* BEGIN *
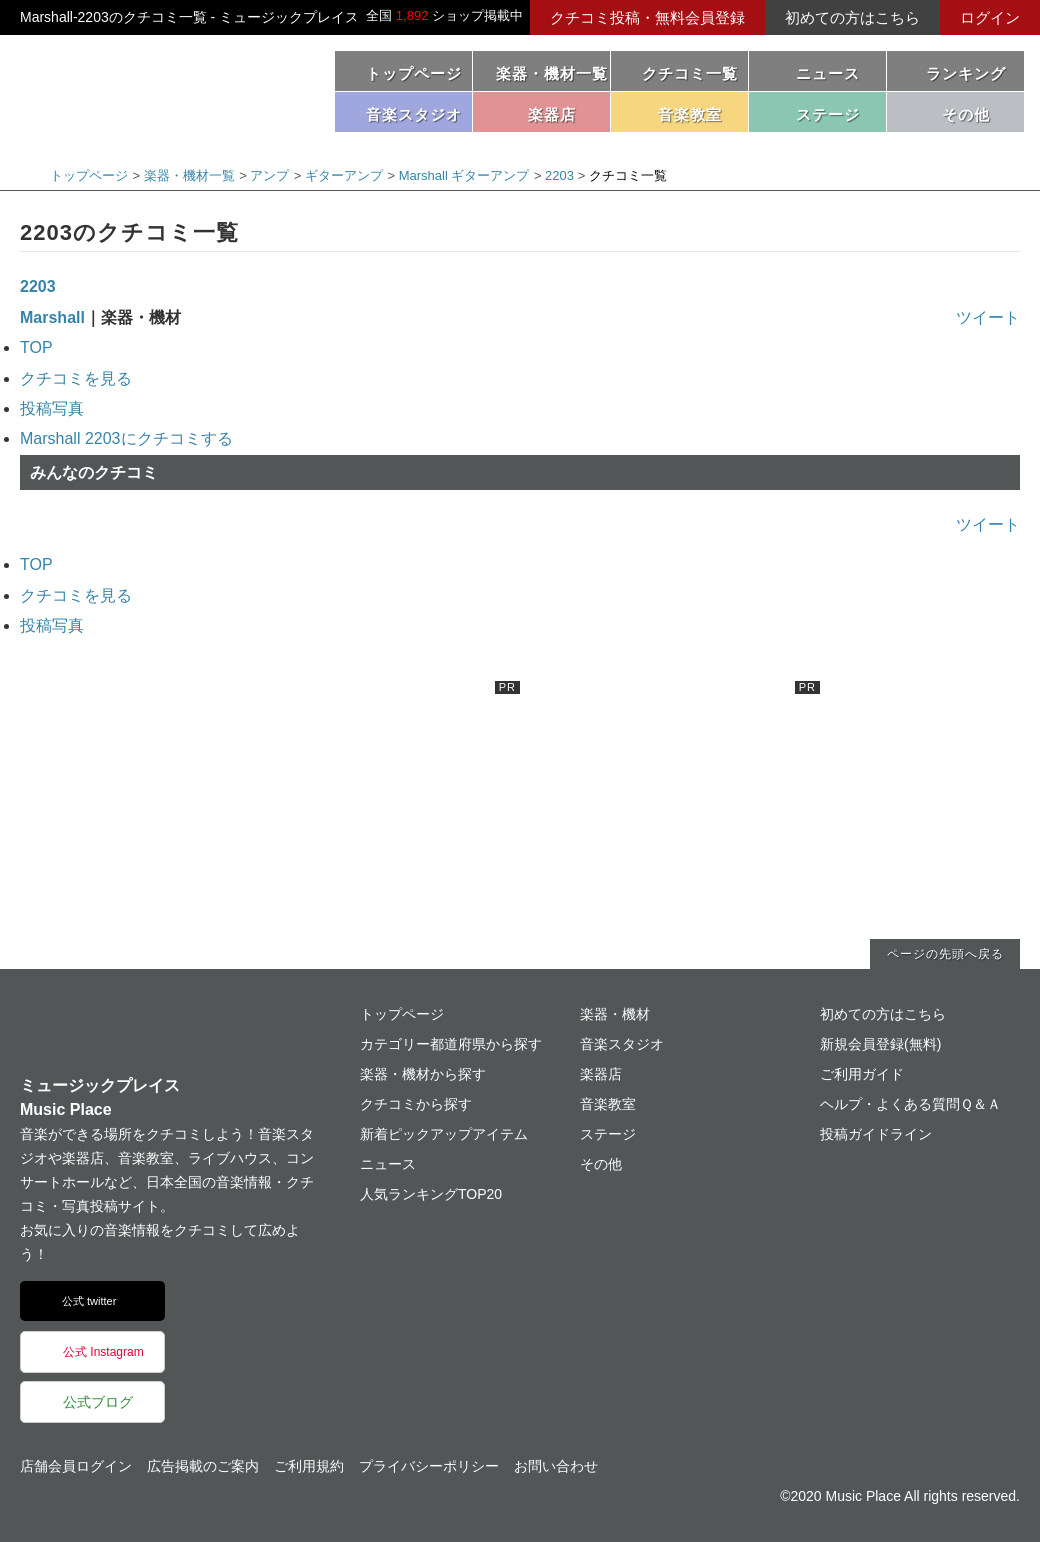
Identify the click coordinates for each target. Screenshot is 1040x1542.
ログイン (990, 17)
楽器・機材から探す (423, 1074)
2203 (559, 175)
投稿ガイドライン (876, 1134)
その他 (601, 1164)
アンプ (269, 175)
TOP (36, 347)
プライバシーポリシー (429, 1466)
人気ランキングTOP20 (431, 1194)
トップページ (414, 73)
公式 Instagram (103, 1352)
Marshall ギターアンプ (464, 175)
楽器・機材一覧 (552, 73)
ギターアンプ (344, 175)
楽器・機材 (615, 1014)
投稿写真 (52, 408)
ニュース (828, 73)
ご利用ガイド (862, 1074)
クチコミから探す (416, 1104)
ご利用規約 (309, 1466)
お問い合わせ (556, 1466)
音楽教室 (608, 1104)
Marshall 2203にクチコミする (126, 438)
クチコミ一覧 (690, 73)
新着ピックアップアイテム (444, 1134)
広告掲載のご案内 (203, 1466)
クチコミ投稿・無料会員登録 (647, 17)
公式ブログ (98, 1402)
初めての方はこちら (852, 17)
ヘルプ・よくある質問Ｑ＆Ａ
* END *
● THE PROBLEM: Reproduce every line of the listing above character for character, omitting the picture.

● ANSWER FOR THIS EXERCISE:
Identify the click coordinates for each target. Screenshot is 1040x1542.
ログイン (990, 17)
楽器・機材から探す (423, 1074)
2203 (559, 175)
投稿ガイドライン (876, 1134)
その他 (601, 1164)
アンプ (269, 175)
TOP (36, 347)
プライバシーポリシー (429, 1466)
人気ランキングTOP20 (431, 1194)
トップページ (414, 73)
公式 Instagram (103, 1352)
Marshall ギターアンプ (464, 175)
楽器・機材一覧 (552, 73)
ギターアンプ (344, 175)
楽器・機材 (615, 1014)
投稿写真 (52, 408)
ニュース (828, 73)
ご利用ガイド (862, 1074)
クチコミから探す (416, 1104)
ご利用規約 (309, 1466)
お問い合わせ (556, 1466)
音楽教室 (608, 1104)
Marshall 2203にクチコミする (126, 438)
クチコミ一覧 (690, 73)
新着ピックアップアイテム (444, 1134)
広告掲載のご案内 (203, 1466)
クチコミ投稿・無料会員登録 (647, 17)
公式ブログ (98, 1402)
初めての方はこちら (852, 17)
ヘルプ・よくある質問Ｑ＆Ａ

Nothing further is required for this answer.